I'm a banjo player. Not a great banjo player. A fair to middlin' kind of picker. Many years ago after seeing a performance by Ken Perlman in a little town in Maryland, I wanted to learn his clawhammer style of picking and I bought a few instructional books. I studied the diagrams and photographs. I practiced what I thought was the correct style. I never really developed a sound I liked and eventually gave up.

A few weeks ago, one of the guys I jam with regularly, asked me if I knew anything about old style banjo. I shared what little I knew. I left his house that day thinking about maybe trying to figure it all out again. I came home and did a search on the web. I quickly came up with a down loadable book on old style banjo called The Tao of the Banjo written by a guy who lives about 20 miles from where I lived in Maryland at the time when I first got interested in old style banjo. He also had some video files available through his site and through the National Archives. I watched a couple the lessons and saw immediately what I was doing wrong. Hearing and seeing him explain it at the same time made it all click. I've also picked up helpful information that I've able to apply to other areas of my playing.
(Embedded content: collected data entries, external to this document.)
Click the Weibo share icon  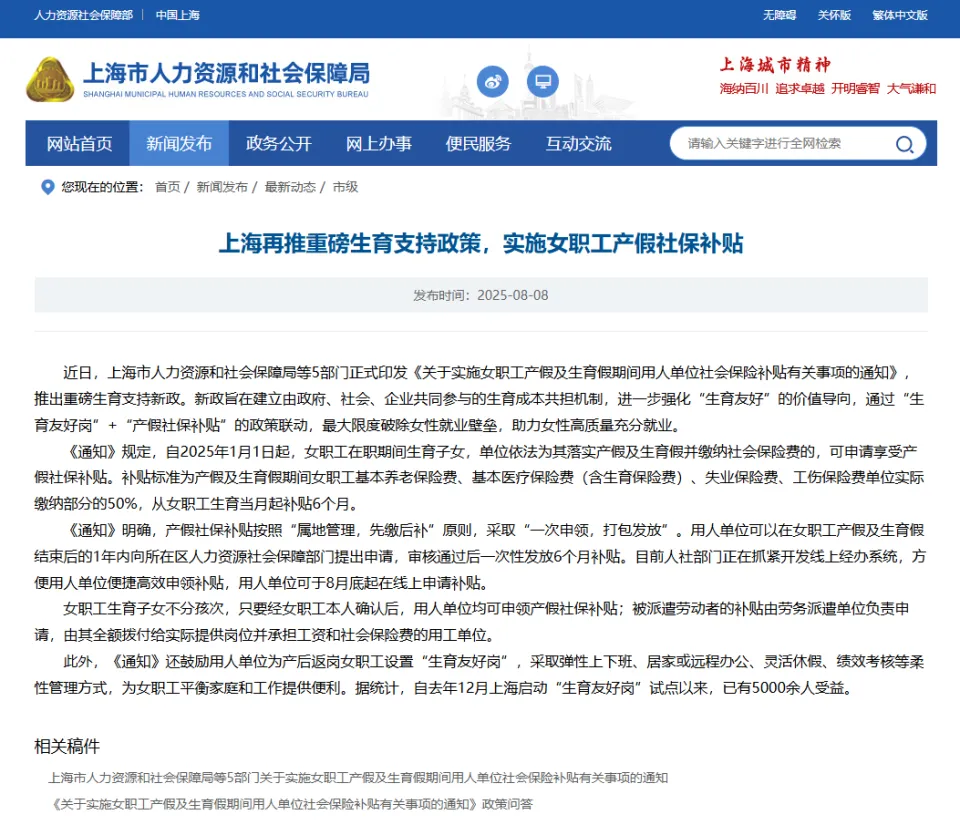point(492,81)
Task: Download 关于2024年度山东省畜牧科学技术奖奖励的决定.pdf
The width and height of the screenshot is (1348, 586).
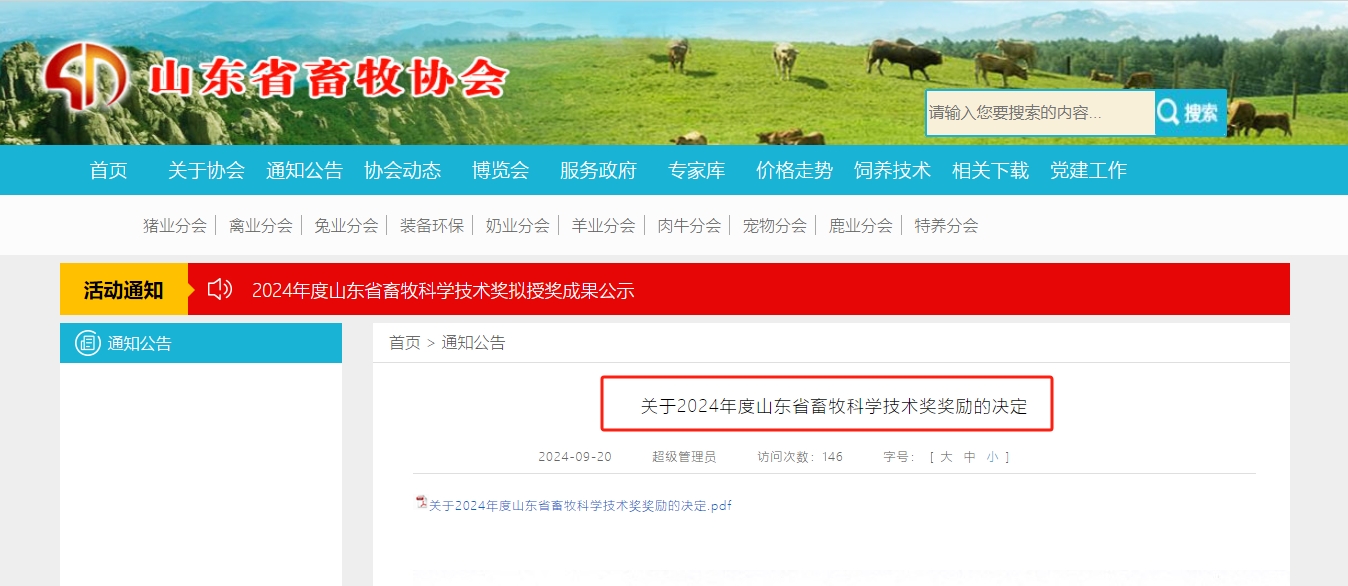Action: 580,505
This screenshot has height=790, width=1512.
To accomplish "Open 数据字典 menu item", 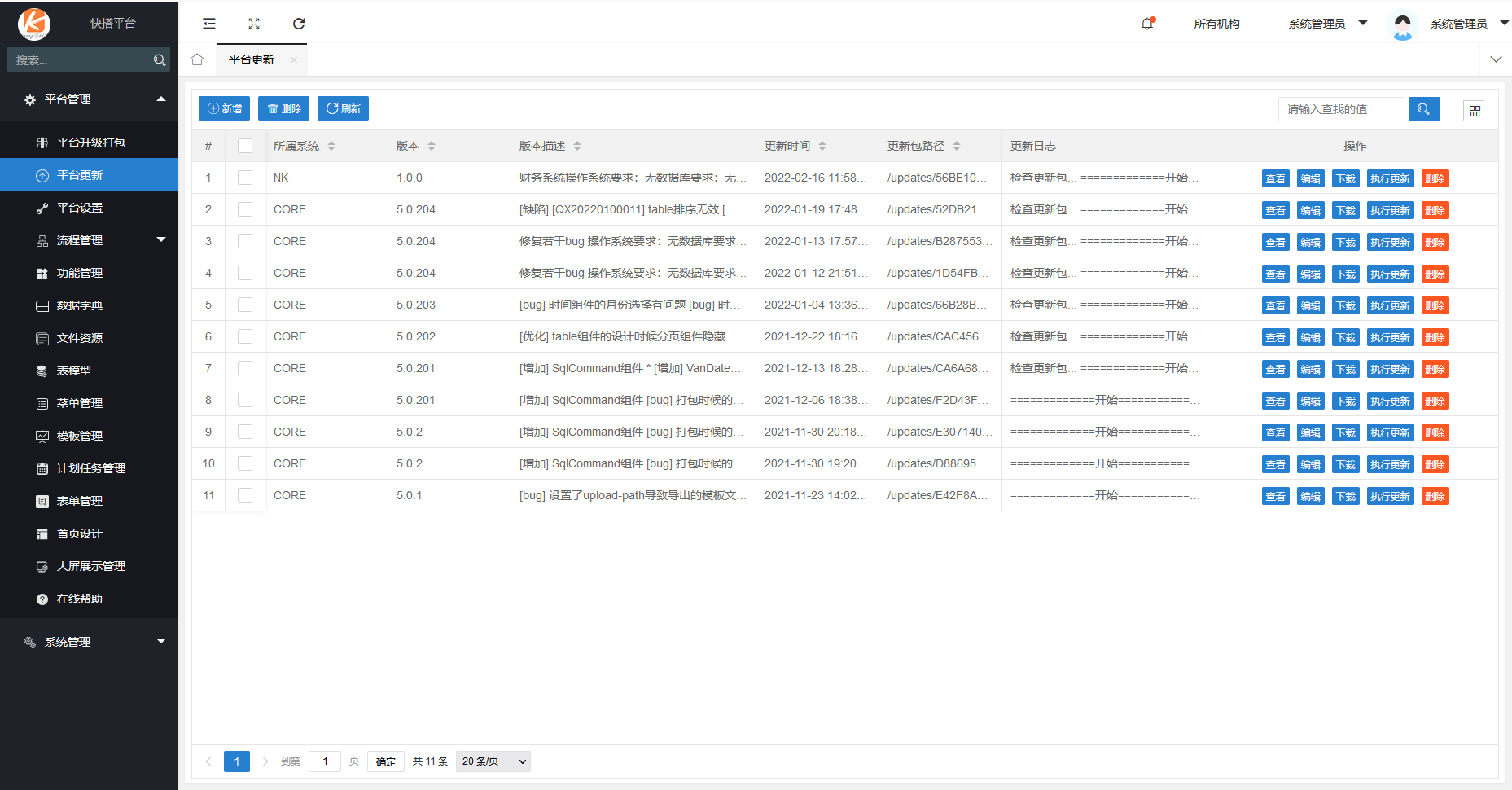I will (x=80, y=305).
In the past year I have sought out and found instructional information on soldering a copper pipe, troubleshooting a wireless connection, numerous recipes for dishes I wanted to cook, how to do circular breathing (when playing the digeridoo), and a primer on f-stops once when I was trying to help a friend with his new camera.
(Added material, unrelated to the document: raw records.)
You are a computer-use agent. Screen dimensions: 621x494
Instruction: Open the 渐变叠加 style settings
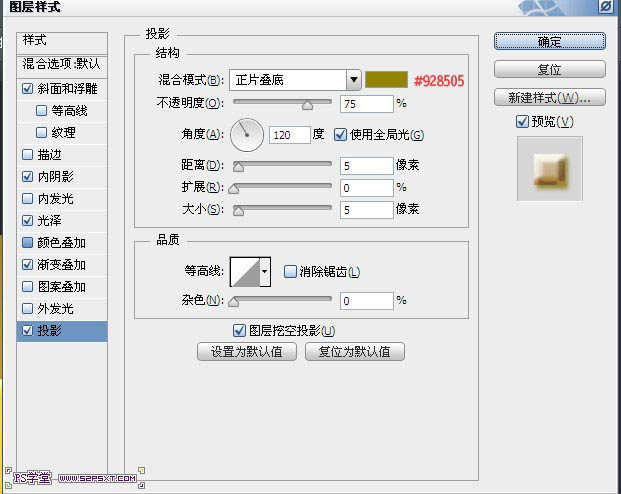click(68, 265)
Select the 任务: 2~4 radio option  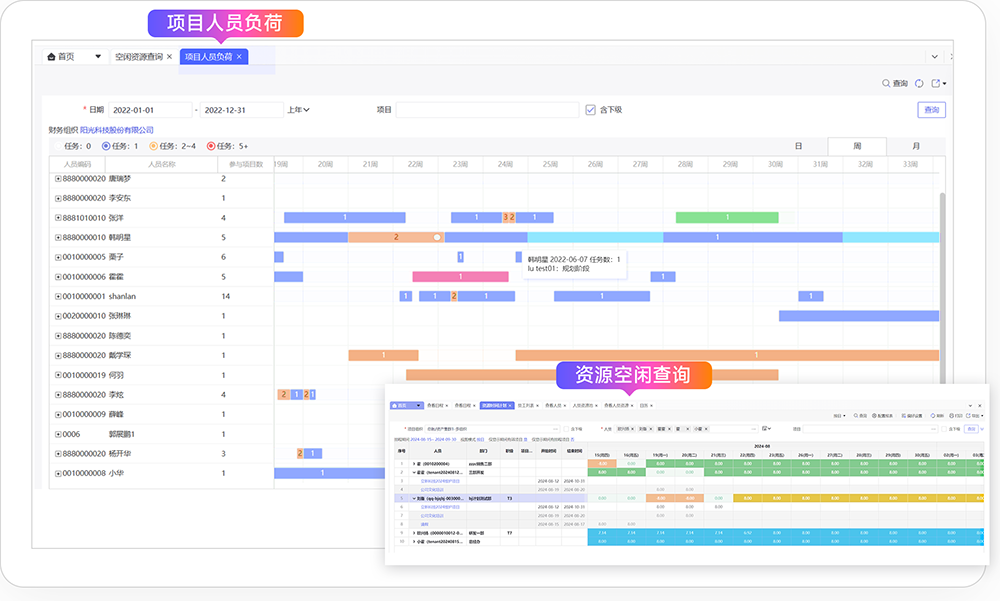click(x=153, y=146)
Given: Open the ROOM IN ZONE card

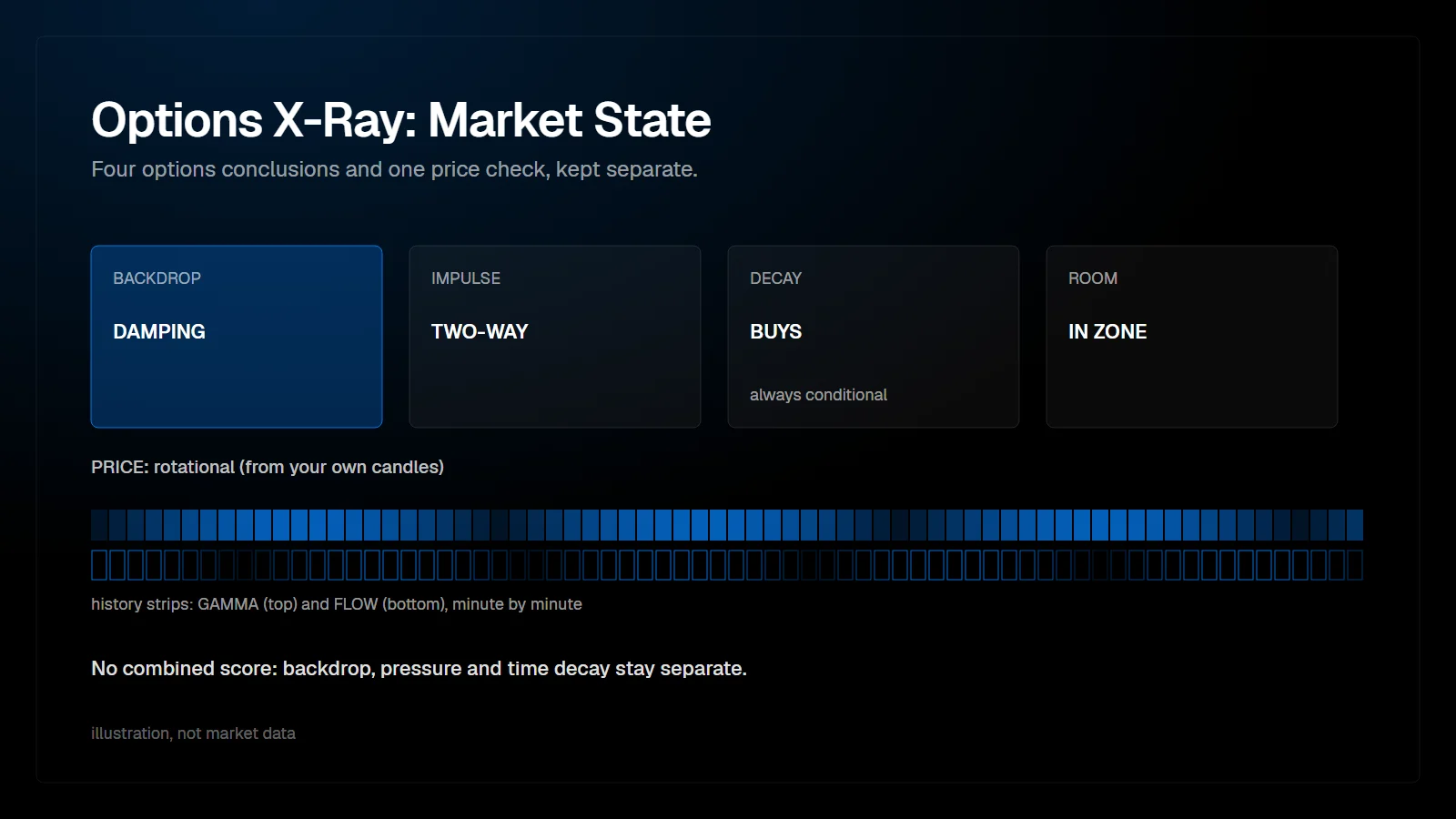Looking at the screenshot, I should [1192, 337].
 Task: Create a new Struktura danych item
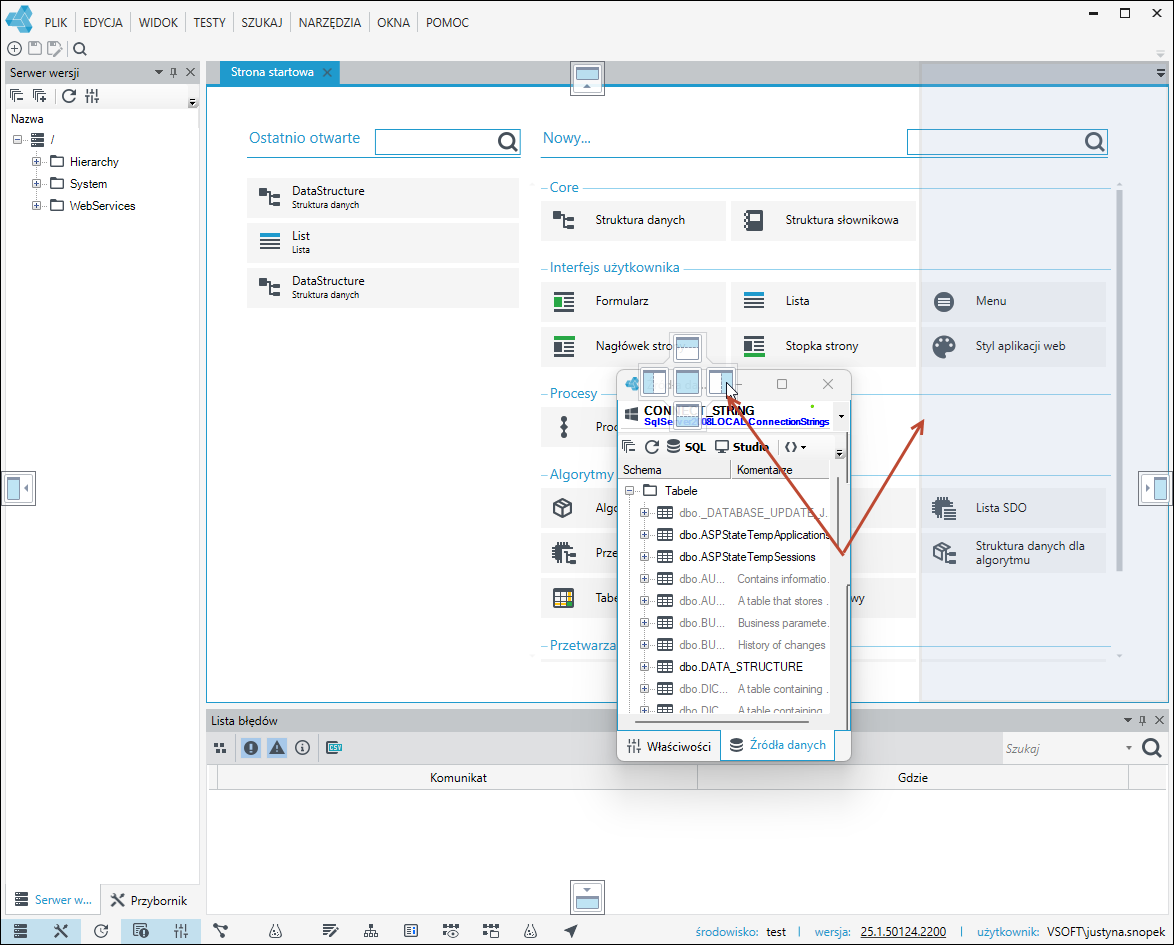[633, 220]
A student, of any age, with an internet connection, can find instruction on a huge number of topics. As an educator, I've always been a gatekeeper in regards to instruction. I fed it out to my students at the pace and in the sequence I (and the state) thought most appropriate. Sure, kids could always go to the library and get ahead of me, and a few have done just that. But, what are the implications of any student quickly being able to move beyond his or her teacher? Why listen to me lecture about the Bill of Rights when a student can find a smarter guy giving a lecture on the same subject or maybe a more clever person giving the shortened "Cliff Note" version?

No answers. Just some thoughts I'm having about education and my teaching while I practice my banjo. If you are curious about frailing the banjo, I highly recommend Patrick's site, Tangier Sound.

[Image: Original captured from; Final image created in Photoshop by Al Gunn]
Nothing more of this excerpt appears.